(Word and item position data)
+---+

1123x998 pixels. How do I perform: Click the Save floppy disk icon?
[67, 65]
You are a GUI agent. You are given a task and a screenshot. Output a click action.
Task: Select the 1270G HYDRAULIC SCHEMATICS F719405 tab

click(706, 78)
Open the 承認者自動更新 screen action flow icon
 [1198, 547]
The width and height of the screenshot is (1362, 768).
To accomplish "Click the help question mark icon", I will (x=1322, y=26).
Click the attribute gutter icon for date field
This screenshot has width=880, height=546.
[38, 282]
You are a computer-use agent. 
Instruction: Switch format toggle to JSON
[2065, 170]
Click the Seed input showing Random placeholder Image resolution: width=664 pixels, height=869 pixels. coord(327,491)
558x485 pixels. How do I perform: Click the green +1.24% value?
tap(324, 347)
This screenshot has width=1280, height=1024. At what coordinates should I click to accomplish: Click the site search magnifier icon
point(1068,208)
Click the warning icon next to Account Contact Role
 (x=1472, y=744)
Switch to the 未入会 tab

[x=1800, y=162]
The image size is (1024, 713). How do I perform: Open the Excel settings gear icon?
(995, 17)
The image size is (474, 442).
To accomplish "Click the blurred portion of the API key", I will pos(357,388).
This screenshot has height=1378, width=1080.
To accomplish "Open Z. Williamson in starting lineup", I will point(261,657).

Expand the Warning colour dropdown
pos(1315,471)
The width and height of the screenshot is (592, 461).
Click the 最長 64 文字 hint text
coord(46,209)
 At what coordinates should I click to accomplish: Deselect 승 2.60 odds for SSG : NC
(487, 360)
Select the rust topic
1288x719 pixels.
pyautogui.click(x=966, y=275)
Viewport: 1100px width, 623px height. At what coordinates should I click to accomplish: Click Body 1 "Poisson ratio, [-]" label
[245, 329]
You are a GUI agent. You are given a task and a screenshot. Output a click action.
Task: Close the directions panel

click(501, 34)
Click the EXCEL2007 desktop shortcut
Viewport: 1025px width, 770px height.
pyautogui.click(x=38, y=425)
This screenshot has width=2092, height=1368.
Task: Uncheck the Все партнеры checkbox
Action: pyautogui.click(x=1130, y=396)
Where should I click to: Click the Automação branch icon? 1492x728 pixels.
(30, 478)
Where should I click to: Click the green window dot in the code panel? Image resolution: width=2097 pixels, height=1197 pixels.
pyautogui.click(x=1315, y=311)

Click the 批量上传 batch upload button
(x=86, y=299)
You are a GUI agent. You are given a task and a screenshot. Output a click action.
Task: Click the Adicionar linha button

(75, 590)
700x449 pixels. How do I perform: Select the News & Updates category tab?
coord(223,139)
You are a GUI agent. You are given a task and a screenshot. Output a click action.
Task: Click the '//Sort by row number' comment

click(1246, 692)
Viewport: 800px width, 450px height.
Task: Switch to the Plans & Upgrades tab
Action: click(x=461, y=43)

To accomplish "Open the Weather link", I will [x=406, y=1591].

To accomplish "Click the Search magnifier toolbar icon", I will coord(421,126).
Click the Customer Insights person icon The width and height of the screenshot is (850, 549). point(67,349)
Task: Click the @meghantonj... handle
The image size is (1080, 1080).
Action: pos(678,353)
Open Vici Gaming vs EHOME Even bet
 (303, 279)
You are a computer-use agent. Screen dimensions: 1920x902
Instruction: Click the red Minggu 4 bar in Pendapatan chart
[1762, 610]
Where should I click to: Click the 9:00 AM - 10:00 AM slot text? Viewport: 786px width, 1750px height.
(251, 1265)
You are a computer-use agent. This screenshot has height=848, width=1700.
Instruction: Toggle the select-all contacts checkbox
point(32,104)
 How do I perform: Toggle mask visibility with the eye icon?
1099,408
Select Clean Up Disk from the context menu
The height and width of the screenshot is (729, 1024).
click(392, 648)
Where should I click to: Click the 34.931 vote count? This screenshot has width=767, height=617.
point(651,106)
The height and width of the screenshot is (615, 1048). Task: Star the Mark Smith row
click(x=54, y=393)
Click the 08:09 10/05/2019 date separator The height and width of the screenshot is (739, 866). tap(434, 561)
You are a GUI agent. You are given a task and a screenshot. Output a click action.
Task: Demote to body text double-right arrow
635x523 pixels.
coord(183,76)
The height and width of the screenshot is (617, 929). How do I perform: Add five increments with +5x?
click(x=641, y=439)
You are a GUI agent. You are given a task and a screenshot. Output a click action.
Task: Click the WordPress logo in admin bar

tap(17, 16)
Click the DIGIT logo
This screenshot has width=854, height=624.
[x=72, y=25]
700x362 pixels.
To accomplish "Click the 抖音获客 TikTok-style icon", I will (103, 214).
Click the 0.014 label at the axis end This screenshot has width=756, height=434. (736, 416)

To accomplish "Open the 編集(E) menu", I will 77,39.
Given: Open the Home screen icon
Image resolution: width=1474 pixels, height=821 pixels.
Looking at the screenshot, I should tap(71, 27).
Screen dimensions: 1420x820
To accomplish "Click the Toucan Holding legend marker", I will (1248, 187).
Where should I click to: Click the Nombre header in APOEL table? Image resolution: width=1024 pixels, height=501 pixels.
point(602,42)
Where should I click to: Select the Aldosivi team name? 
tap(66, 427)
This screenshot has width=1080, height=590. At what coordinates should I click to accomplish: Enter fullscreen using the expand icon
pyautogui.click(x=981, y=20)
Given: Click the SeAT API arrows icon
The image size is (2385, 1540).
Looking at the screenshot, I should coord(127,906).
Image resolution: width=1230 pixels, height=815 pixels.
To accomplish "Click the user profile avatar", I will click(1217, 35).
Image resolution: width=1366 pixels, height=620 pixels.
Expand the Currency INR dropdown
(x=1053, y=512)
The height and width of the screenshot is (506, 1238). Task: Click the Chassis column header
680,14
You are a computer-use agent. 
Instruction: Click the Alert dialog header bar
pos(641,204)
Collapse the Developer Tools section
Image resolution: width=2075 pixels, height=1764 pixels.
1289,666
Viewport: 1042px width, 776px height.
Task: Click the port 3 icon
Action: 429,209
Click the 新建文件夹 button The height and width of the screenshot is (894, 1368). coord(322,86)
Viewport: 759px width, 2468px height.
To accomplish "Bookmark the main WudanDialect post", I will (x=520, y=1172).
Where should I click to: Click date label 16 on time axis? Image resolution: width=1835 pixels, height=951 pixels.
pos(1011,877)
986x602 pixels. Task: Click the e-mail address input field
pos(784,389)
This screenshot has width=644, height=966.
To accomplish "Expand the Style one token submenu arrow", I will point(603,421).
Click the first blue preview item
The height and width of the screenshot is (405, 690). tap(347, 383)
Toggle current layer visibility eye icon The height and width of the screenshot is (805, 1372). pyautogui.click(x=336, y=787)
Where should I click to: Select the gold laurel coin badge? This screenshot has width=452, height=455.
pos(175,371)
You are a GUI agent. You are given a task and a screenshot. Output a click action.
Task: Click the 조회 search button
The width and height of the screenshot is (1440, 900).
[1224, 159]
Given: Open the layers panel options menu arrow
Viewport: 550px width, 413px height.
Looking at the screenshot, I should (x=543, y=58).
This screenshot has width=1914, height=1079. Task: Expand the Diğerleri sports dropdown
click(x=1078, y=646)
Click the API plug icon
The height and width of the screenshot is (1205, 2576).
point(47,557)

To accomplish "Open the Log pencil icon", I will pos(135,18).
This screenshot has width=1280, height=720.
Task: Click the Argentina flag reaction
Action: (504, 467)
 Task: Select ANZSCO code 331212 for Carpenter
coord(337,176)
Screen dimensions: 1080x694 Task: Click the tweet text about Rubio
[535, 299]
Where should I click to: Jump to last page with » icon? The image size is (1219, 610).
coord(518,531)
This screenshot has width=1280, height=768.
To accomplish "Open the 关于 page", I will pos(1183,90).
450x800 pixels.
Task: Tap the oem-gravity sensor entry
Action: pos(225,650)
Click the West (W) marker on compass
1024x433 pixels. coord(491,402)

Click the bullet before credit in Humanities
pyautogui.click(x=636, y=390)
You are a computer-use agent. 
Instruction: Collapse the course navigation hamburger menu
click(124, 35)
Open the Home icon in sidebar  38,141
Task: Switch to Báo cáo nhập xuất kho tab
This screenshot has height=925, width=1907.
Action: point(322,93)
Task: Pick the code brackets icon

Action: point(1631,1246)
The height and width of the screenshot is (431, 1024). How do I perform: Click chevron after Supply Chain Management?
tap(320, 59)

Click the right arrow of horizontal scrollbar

+---+

● DIRECTIVE
Reproduce verbatim the lines of the data starting at the first line and ending at the line containing "pos(1315,471)". Include both of those lines.

● FINISHED EXERCISE
1123x998 pixels. How do I perform: Click the Save floppy disk icon?
[67, 65]
You are a GUI agent. You are given a task and a screenshot. Output a click action.
Task: Select the 1270G HYDRAULIC SCHEMATICS F719405 tab

click(706, 78)
Open the 承認者自動更新 screen action flow icon
 [1198, 547]
The width and height of the screenshot is (1362, 768).
To accomplish "Click the help question mark icon", I will (x=1322, y=26).
Click the attribute gutter icon for date field
This screenshot has width=880, height=546.
[38, 282]
You are a computer-use agent. 
Instruction: Switch format toggle to JSON
[2065, 170]
Click the Seed input showing Random placeholder Image resolution: width=664 pixels, height=869 pixels. coord(327,491)
558x485 pixels. How do I perform: Click the green +1.24% value?
tap(324, 347)
This screenshot has width=1280, height=1024. At what coordinates should I click to accomplish: Click the site search magnifier icon
point(1068,208)
Click the warning icon next to Account Contact Role
 (x=1472, y=744)
Switch to the 未入会 tab

[x=1800, y=162]
The image size is (1024, 713). How do I perform: Open the Excel settings gear icon?
(995, 17)
The image size is (474, 442).
To accomplish "Click the blurred portion of the API key", I will pos(357,388).
This screenshot has height=1378, width=1080.
To accomplish "Open Z. Williamson in starting lineup", I will point(261,657).

Expand the Warning colour dropdown
pos(1315,471)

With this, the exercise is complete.